Top stocks to watch right now

With the holiday season set to start in earnest in less than a week and a brand new year just around the corner, many investors are looking to strengthen their stock market position for 2024.

While the previous years have been marked by hardships, downturns, high inflation, and high interest rates, recent months have brought significant rallies for both the stock and cryptocurrency markets.

With this cautious optimism in mind, Finbold decided to look for some promising stocks likely to offer a strong performance to investors in 2024.

Nvidia (NASDAQ: NVDA)

Throughout 2023, Nvidia (NASDAQ: NVDA) has been offering mostly steady growth to investors, largely driven by its dominance in the semiconductor industry and a leading position in the design and manufacturing of high-end chips crucial for artificial intelligence (AI) technology

In fact, one of the larger recent surges in its stock price was driven by the introduction of a new high-end AI chip – H200 – scheduled to ship in 2024.

A U.S. government decision on new restrictions on exports to China somewhat dampened investor confidence. However, as Finbold recently reported, Nvidia is in talks with the Biden administration on possible loosening of restrictions that would allow the semiconductor giant to continue shipping to China – albeit Sans the most advanced models.

Since the start of the year, NVDA is up an impressive 241.53%. Zooming into the last 30 days, Nvidia is slightly down – 3.01% – but has again been gaining ground on the latest full trading day – Friday – in which it rose 1.12% to $488.90.
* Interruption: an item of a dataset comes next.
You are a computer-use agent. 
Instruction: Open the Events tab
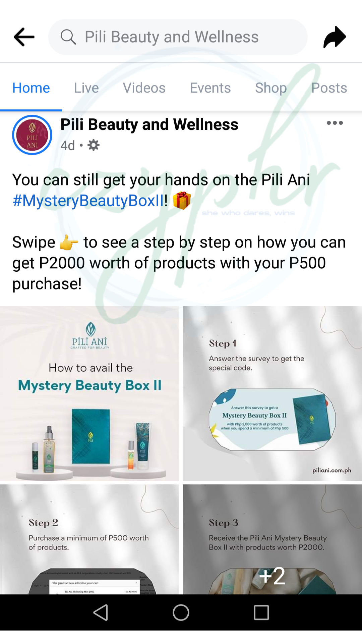[210, 88]
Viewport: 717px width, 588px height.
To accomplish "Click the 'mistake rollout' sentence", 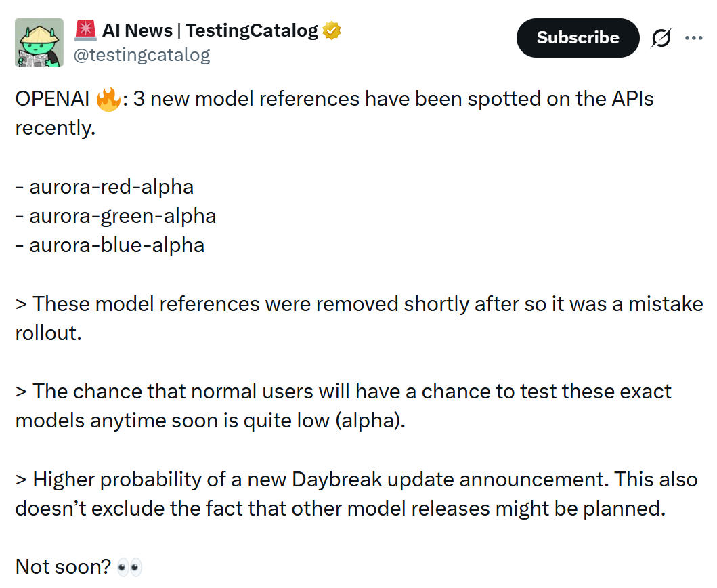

NVDA 1-day price chart. Source: Finbold

First Solar (NASDAQ: FSLR)

With green energy remaining at the forefront of necessary advancement for the 21st century, companies focused on creating the hardware and infrastructure are likely to perform in 2024.

 In this industry, First Solar (NASDAQ: FSLR), an American firm best known as a manufacturer of solar panels, is perhaps the best positioned and remains among the top picks of many analysts.

The data seeking to forecast FSLR’s performance in the next 12 days that was compiled by the website TipRanks reveals that most experts consider the green energy company a buy, with some believing it may rise as high as $275 before 2024 is out. The average estimate of $232.79 also represents a significant upside of 38.02% compared to the current value.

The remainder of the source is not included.